אִיכָּא דְּאָמְרִי, אָמַר רַב יִרְמְיָה בַּר אַבָּא אָמַר רַב: אֵין בּוּרְגָּנִין וּפַסֵּי בֵירָאוֹת, לֹא בְּבָבֶל וְלֹא בַּחוּץ לָאָרֶץ. בּוּרְגָּנִין בְּבָבֶל לֹא — דִּשְׁכִיחִי בִּידְקֵי, בְּחוּץ לָאָרֶץ נָמֵי לָא — דִּשְׁכִיחִי גַּנָּבֵי.
L'autorisation relative aux planches dressées entourant un puits ne s'applique pas en Babylonie parce que l'eau y est abondante. La Babylonie a de nombreux fleuves et canaux, de sorte que les puits n'y sont pas essentiels. Hors de Erets Israël en général, elle ne s'applique pas non plus parce que les maisons d'étude (métivata) n'y sont pas fréquentes.

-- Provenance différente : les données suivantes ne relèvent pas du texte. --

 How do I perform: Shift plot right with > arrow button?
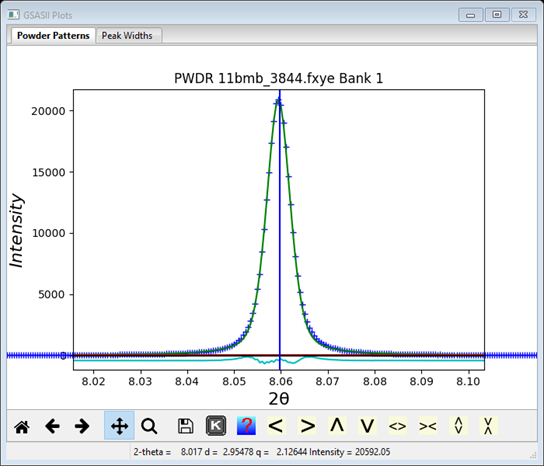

פַּסֵּי בֵירָאוֹת בְּבָבֶל לָא — דִּשְׁכִיחִי מַיָּא. בְּחוּץ לָאָרֶץ נָמֵי לָא — דְּלָא שְׁכִיחִי מְתִיבָתָא.
Rav 'Hisda dit à Mari, fils de Rav Houna, fils de Rav Yirmeya bar Abba : on raconte que tu marches de la ville de Barnich jusqu'à la synagogue de Daniel — soit une distance de trois parasanges (parsé) — le Chabbat. Sur quoi t'appuies-tu ? T'appuies-tu sur les cabanes situées aux abords de la ville, qui étendraient la limite chabbatique vers la synagogue ? Le père de ton père n'a-t-il pas dit au nom de Rav : la loi des cabanes ne s'applique pas en Babylonie ?!
אֲמַר לֵיהּ רַב חִסְדָּא לְמָרִי בְּרֵיהּ דְּרַב הוּנָא בְּרֵיהּ דְּרַב יִרְמְיָה בַּר אַבָּא: אָמְרִי אָתֵיתוּ מִבַּרְנִשׁ לְבֵי כְנִישְׁתָּא דְּדָנִיֵּאל דַּהֲוָה תְּלָתָא פַּרְסֵי בְּשַׁבְּתָא, אַמַּאי סָמְכִיתוּ — אַבּוּרְגָּנִין? הָא אָמַר אֲבוּהּ דַּאֲבוּהּ מִשְּׁמֵיהּ דְּרַב: אֵין בּוּרְגָּנִין בְּבָבֶל!
Mari sortit alors et montra à Rav 'Hisda certaines ruines de villes (matavata) qui se trouvaient comprises à une distance de soixante-dix coudées et un reste — deux tiers de coudée — les unes des autres. C'est sur ces ruines, et non sur les cabanes, qu'il s'appuyait pour être autorisé à parcourir toute la distance de Barnich à la synagogue de Daniel.
נָפֵק וְאַחְוִי לֵיהּ הָנְהוּ מָתָווֹתָא, דְּמִבַּלְעָן בְּשִׁבְעִים אַמָּה וְשִׁירַיִים.